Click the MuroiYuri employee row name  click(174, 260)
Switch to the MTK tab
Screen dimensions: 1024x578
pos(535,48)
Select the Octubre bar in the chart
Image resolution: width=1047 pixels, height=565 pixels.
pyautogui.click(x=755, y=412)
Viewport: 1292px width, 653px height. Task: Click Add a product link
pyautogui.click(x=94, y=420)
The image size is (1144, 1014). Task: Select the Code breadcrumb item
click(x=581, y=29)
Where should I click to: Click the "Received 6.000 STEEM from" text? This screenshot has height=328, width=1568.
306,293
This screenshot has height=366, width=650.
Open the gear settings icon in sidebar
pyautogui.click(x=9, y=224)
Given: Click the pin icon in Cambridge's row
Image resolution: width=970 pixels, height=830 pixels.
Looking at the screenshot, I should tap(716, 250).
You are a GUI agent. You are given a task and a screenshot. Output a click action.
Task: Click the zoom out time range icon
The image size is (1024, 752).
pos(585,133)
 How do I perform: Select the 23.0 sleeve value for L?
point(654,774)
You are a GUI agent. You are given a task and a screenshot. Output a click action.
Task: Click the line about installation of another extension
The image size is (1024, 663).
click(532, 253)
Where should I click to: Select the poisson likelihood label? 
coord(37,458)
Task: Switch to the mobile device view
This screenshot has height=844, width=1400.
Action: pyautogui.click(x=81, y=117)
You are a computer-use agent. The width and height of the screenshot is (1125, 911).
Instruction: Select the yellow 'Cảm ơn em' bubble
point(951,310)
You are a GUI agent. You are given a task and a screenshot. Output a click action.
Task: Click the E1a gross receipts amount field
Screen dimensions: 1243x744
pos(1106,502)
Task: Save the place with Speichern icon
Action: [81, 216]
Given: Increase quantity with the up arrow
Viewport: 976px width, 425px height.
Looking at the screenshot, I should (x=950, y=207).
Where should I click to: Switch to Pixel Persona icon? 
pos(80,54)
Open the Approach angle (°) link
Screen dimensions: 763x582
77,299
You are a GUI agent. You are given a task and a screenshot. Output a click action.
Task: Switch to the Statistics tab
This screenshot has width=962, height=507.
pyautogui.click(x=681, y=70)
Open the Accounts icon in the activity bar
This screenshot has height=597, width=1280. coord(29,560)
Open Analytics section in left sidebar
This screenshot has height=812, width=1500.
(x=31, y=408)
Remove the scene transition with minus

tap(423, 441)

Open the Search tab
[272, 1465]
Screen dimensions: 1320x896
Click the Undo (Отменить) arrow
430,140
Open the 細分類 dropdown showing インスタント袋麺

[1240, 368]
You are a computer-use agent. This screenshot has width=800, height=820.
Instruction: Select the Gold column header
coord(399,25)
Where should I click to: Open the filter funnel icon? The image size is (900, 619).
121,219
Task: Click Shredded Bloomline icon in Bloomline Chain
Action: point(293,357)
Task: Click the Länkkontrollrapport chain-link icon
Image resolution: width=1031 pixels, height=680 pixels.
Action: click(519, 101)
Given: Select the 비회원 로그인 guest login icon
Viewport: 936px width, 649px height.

********

### EXERCISE AIM
Would you reproduce every record above exactly as it appears?

### TASK RESULT
Click the MuroiYuri employee row name  click(174, 260)
Switch to the MTK tab
Screen dimensions: 1024x578
pos(535,48)
Select the Octubre bar in the chart
Image resolution: width=1047 pixels, height=565 pixels.
pyautogui.click(x=755, y=412)
Viewport: 1292px width, 653px height. Task: Click Add a product link
pyautogui.click(x=94, y=420)
The image size is (1144, 1014). Task: Select the Code breadcrumb item
click(x=581, y=29)
Where should I click to: Click the "Received 6.000 STEEM from" text? This screenshot has height=328, width=1568.
306,293
This screenshot has height=366, width=650.
Open the gear settings icon in sidebar
pyautogui.click(x=9, y=224)
Given: Click the pin icon in Cambridge's row
Image resolution: width=970 pixels, height=830 pixels.
Looking at the screenshot, I should tap(716, 250).
You are a GUI agent. You are given a task and a screenshot. Output a click action.
Task: Click the zoom out time range icon
The image size is (1024, 752).
pos(585,133)
 How do I perform: Select the 23.0 sleeve value for L?
point(654,774)
You are a GUI agent. You are given a task and a screenshot. Output a click action.
Task: Click the line about installation of another extension
The image size is (1024, 663).
click(532, 253)
Where should I click to: Select the poisson likelihood label? 
coord(37,458)
Task: Switch to the mobile device view
This screenshot has height=844, width=1400.
Action: pyautogui.click(x=81, y=117)
You are a computer-use agent. The width and height of the screenshot is (1125, 911).
Instruction: Select the yellow 'Cảm ơn em' bubble
point(951,310)
You are a GUI agent. You are given a task and a screenshot. Output a click action.
Task: Click the E1a gross receipts amount field
Screen dimensions: 1243x744
pos(1106,502)
Task: Save the place with Speichern icon
Action: [81, 216]
Given: Increase quantity with the up arrow
Viewport: 976px width, 425px height.
Looking at the screenshot, I should (x=950, y=207).
Where should I click to: Switch to Pixel Persona icon? 
pos(80,54)
Open the Approach angle (°) link
Screen dimensions: 763x582
77,299
You are a GUI agent. You are given a task and a screenshot. Output a click action.
Task: Switch to the Statistics tab
This screenshot has width=962, height=507.
pyautogui.click(x=681, y=70)
Open the Accounts icon in the activity bar
This screenshot has height=597, width=1280. coord(29,560)
Open Analytics section in left sidebar
This screenshot has height=812, width=1500.
(x=31, y=408)
Remove the scene transition with minus

tap(423, 441)

Open the Search tab
[272, 1465]
Screen dimensions: 1320x896
Click the Undo (Отменить) arrow
430,140
Open the 細分類 dropdown showing インスタント袋麺

[1240, 368]
You are a computer-use agent. This screenshot has width=800, height=820.
Instruction: Select the Gold column header
coord(399,25)
Where should I click to: Open the filter funnel icon? The image size is (900, 619).
121,219
Task: Click Shredded Bloomline icon in Bloomline Chain
Action: point(293,357)
Task: Click the Länkkontrollrapport chain-link icon
Image resolution: width=1031 pixels, height=680 pixels.
Action: click(519, 101)
Given: Select the 비회원 로그인 guest login icon
Viewport: 936px width, 649px height.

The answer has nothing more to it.